I was also a little nostalgic when I heard of the visit as I was once lucky enough to visit Castel Gandolfo and receive Communion from Pope John Paul II at a small private Mass. I was a teenager then and the pope had agreed to baptise the son of a Polish family friend. We all stood in a line afterwards to meet John Paul II. When he asked my father what he did, my father said: “I’m a lawyer but I want to enter politics.” The pope (who spoke good English) replied: “You must pursue your vocation!”

According to the Vaticanologist John Allen, John Paul enjoyed spending his real holidays in the peace and beauty of Les Combes, where, from 1989, he returned for a decade. For the last few years, he stayed in in a custom-built new chalet with a elevator for him to enjoy the views towards the tallest peaks in Italy.


Which brings me back to what to do with the former papal mountain retreat. It should be turned into a shrine for pilgrim walkers on a new long distance walking trail called “The Pope’s Way” in the mountains of the Val d’Aosta. This is Italy’s smallest region, with hikes leading to the highest peaks in the Alps: Cervino (the Matterhorn), Monte Rosa, along with the suitably titled Gran Paradiso national park.

Long-distance pilgrim walks – as seen by the record numbers on the Camino de Santiago across the Pyrenees (more than 330,000 last year) and the St Cuthbert’s Way in Cumbria – are the new middle-class marathons.


I’d certainly lead a Catholic Herald walking pilgrimage to Les Combes as part of our new exciting pilgrimage walks and tours programme which is starting with a walk into Rome along the historic Via Francigena, Italy’s Camino. The journey (beginning on October 7) will cover the last 100 kilometres (60 miles) of one of the world’s oldest pilgrim trails, passing through beautiful classical ruins and historic hills north of Rome. This is the same route that medieval pilgrims took from Canterbury to Rome.
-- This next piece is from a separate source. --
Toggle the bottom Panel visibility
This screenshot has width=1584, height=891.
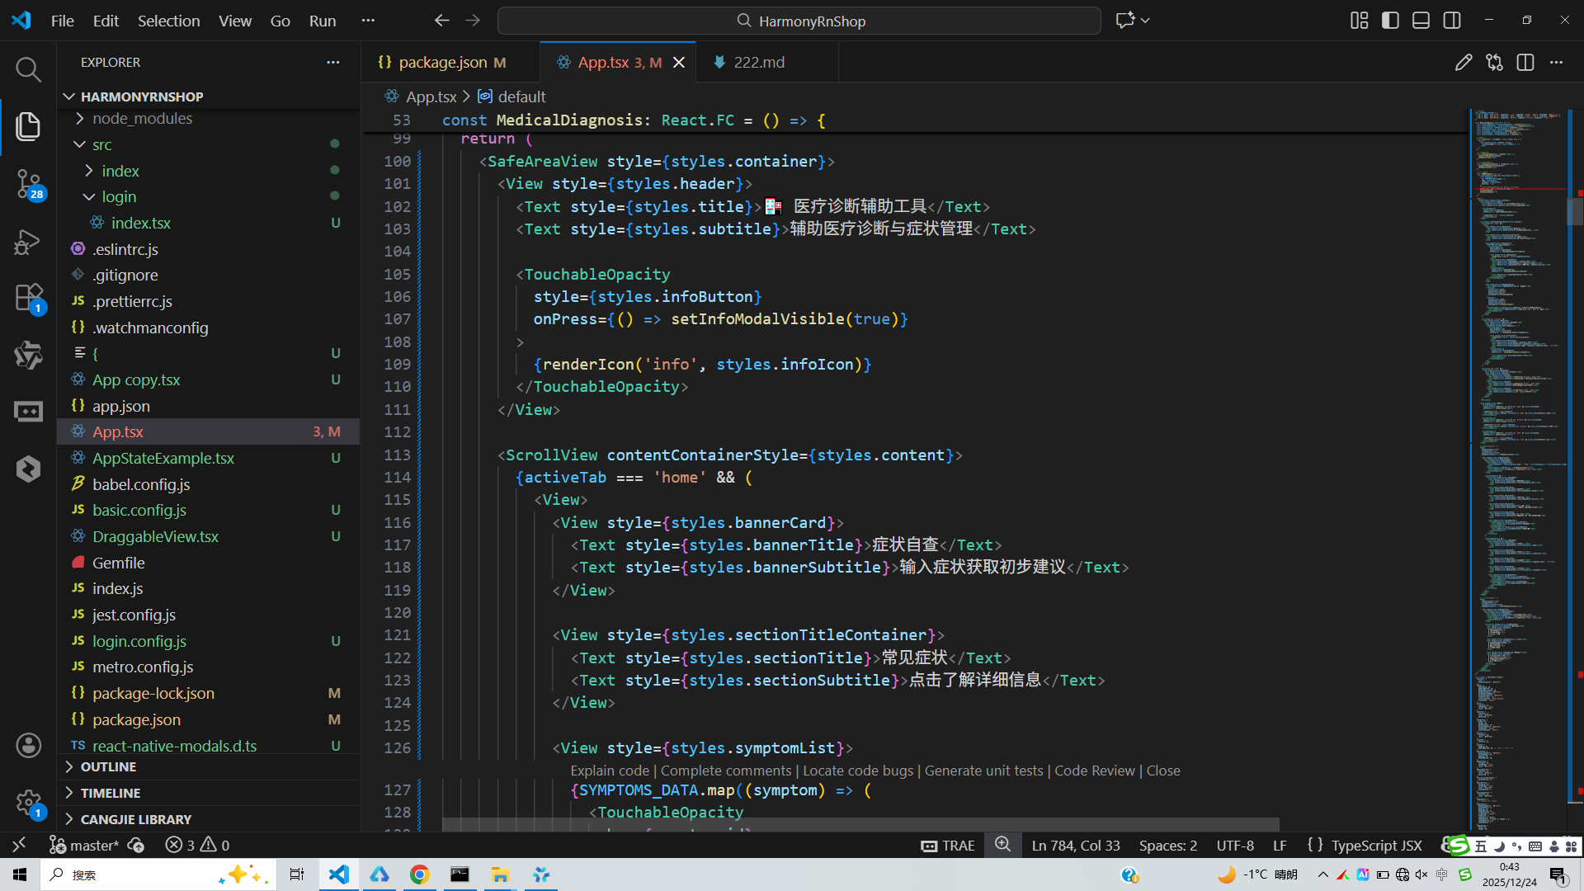(x=1421, y=21)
The group will walk into the centre of Rome to celebrate the canonisation of John Henry Newman, the first English saint in nearly 50 years and one of the most important intellectual figures of the 19th century. Those on the pilgrimage walk can witness the canonisation in Rome on October 13.

The walk is being led by Sandy Loder of Peak Dynamics, a world-renowned performance coach. He teaches people how to change their lives through raising self-esteem and overcoming their fears. He also happens to be the great-nephew of Ian Fleming.


After walking the punitive Highland Way with Sandy in July, I’ve now been gripped by the long-distance walking addiction. As somebody who is – or was – 18 stone (250 pounds), drinks and is very unfit, I don’t know how I managed 105 miles of a goat track wrapping around beautiful lochs and mountains that belong in a John Buchan novel. But I did, and it was incredibly good for my self-esteem as I began to think differently about what is possible.

The most valuable lesson was how I learnt to have faith in myself again, a theme that is central to my new memoir of my Shropshire family home which was in as much need of fixing up as its owner when I took it over in 2008.

Restoration Heart (Little, Brown) is a biography of a house and romantic soul and is out in early September. It belongs to the genre of “Brick Lit” and the idea is to try and do for the “ruin lust” dream of repairing a ruined English manor house in Shropshire, what Peter Mayle did for the middle-class escapist fantasy of restoring an old farm house in Provence in the 1980s.